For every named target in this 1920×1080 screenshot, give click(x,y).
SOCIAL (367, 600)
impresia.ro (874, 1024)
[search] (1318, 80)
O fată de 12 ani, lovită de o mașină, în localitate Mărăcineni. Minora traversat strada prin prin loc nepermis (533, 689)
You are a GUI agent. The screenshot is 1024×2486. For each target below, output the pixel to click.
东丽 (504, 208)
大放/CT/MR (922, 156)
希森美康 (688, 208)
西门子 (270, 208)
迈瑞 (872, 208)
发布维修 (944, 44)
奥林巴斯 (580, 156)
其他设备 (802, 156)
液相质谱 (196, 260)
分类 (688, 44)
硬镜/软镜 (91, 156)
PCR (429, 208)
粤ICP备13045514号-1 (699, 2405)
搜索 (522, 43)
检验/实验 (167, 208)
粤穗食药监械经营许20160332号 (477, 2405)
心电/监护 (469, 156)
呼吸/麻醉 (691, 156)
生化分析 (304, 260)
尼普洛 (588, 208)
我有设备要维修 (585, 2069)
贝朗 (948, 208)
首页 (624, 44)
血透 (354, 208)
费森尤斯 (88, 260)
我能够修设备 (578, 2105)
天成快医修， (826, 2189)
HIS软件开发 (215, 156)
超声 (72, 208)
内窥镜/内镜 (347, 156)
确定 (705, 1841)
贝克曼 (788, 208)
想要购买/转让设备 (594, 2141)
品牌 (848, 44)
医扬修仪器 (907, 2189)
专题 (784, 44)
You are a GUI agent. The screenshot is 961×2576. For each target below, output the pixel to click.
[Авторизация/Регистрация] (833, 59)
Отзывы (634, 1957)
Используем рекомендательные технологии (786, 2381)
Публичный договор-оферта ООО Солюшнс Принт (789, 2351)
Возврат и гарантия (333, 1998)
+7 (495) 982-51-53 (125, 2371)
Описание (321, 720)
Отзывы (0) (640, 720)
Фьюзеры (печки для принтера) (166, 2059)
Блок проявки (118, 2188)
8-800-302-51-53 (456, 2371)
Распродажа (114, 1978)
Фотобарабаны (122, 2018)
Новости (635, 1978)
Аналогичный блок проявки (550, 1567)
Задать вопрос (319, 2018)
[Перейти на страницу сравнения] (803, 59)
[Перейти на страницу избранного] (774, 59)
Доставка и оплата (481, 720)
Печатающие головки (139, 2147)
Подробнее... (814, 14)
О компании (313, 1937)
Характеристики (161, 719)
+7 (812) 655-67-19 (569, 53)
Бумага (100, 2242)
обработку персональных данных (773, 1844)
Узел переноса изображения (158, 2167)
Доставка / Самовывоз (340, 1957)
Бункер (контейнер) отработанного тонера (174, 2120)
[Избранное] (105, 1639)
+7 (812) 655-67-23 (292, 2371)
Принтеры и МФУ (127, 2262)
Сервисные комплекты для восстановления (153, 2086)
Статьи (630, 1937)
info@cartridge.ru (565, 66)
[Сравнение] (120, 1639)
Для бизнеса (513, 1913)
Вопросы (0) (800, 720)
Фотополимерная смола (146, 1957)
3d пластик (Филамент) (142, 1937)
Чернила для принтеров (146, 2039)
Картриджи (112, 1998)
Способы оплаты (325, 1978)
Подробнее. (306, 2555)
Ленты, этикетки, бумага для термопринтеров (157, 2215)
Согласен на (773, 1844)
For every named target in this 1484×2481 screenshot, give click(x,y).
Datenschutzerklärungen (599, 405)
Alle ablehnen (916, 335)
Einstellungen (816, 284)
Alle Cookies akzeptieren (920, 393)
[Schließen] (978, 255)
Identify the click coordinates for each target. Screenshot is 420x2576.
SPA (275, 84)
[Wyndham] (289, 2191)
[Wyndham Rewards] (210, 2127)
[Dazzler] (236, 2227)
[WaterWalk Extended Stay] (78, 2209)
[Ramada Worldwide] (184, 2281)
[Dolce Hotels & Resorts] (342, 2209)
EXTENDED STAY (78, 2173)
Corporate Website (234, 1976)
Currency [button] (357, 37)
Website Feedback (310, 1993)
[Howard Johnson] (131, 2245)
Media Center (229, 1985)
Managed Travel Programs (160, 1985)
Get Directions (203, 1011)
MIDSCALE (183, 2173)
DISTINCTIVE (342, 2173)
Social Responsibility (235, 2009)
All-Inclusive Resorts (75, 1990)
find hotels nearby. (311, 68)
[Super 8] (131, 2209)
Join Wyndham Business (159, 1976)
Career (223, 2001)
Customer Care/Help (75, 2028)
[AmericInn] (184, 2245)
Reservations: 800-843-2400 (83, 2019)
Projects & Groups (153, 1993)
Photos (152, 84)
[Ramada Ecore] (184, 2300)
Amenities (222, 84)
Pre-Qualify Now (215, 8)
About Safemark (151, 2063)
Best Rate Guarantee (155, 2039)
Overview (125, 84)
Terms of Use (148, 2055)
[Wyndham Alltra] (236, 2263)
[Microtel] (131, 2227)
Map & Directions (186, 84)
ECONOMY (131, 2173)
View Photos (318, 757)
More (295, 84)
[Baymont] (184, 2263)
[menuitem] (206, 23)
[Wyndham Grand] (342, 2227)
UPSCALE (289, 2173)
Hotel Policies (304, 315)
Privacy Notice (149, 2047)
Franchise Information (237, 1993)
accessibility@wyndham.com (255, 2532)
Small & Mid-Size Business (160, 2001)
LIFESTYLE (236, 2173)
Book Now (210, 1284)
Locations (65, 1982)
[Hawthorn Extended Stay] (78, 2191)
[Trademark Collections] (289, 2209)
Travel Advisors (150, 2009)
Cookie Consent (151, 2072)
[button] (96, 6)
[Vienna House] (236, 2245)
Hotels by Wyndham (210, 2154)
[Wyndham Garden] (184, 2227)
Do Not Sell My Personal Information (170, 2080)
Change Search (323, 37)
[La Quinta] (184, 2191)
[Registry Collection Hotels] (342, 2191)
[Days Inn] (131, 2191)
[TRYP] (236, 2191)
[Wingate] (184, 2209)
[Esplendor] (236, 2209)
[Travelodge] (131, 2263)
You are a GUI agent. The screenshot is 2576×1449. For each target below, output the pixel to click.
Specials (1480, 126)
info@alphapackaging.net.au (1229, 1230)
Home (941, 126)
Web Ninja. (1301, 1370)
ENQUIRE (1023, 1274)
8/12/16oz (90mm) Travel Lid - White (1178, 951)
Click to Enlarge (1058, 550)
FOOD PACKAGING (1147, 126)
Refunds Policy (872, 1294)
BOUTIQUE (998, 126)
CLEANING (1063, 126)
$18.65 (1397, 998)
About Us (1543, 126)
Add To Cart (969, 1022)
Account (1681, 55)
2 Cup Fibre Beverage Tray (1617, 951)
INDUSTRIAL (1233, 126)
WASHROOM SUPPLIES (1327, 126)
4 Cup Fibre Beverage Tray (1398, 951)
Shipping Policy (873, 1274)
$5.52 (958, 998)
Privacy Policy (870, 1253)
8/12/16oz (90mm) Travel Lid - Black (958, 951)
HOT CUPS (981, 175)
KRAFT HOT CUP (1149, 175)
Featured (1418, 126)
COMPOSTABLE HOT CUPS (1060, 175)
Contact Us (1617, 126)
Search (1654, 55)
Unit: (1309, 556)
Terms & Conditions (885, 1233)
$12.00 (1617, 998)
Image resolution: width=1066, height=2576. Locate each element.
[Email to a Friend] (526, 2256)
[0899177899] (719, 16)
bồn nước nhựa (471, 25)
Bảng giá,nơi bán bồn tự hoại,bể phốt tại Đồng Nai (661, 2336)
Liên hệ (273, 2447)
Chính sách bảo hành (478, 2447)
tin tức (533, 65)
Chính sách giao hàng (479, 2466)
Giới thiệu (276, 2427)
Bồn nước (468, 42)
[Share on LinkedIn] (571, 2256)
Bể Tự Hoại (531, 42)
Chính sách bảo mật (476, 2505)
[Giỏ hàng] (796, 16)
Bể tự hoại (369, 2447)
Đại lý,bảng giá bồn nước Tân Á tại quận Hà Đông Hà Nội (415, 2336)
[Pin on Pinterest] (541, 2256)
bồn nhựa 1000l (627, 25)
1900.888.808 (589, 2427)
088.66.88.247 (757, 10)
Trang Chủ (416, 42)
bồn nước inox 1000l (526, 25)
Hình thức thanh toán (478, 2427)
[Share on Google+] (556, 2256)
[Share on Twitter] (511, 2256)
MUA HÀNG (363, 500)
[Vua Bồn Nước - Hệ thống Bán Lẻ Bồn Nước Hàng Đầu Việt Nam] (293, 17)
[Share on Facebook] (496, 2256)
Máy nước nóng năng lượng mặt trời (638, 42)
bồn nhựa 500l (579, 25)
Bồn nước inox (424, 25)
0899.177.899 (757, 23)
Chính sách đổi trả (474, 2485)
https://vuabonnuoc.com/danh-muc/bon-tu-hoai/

○ ○ ○

**WHAT THE TASK ASKS**
Using the listing above, copy exactly the line that contains "Account (1681, 55)", the line that contains "Hình thức thanh toán (478, 2427)", and each line that falls between them.

**OUTPUT OF THE EXERCISE**
Account (1681, 55)
2 Cup Fibre Beverage Tray (1617, 951)
INDUSTRIAL (1233, 126)
WASHROOM SUPPLIES (1327, 126)
4 Cup Fibre Beverage Tray (1398, 951)
Shipping Policy (873, 1274)
$5.52 (958, 998)
Privacy Policy (870, 1253)
8/12/16oz (90mm) Travel Lid - Black (958, 951)
HOT CUPS (981, 175)
KRAFT HOT CUP (1149, 175)
Featured (1418, 126)
COMPOSTABLE HOT CUPS (1060, 175)
Contact Us (1617, 126)
Search (1654, 55)
Unit: (1309, 556)
Terms & Conditions (885, 1233)
$12.00 (1617, 998)
Image resolution: width=1066, height=2576. Locate each element.
[Email to a Friend] (526, 2256)
[0899177899] (719, 16)
bồn nước nhựa (471, 25)
Bảng giá,nơi bán bồn tự hoại,bể phốt tại Đồng Nai (661, 2336)
Liên hệ (273, 2447)
Chính sách bảo hành (478, 2447)
tin tức (533, 65)
Chính sách giao hàng (479, 2466)
Giới thiệu (276, 2427)
Bồn nước (468, 42)
[Share on LinkedIn] (571, 2256)
Bể Tự Hoại (531, 42)
Chính sách bảo mật (476, 2505)
[Giỏ hàng] (796, 16)
Bể tự hoại (369, 2447)
Đại lý,bảng giá bồn nước Tân Á tại quận Hà Đông Hà Nội (415, 2336)
[Pin on Pinterest] (541, 2256)
bồn nhựa 1000l (627, 25)
1900.888.808 (589, 2427)
088.66.88.247 (757, 10)
Trang Chủ (416, 42)
bồn nước inox 1000l (526, 25)
Hình thức thanh toán (478, 2427)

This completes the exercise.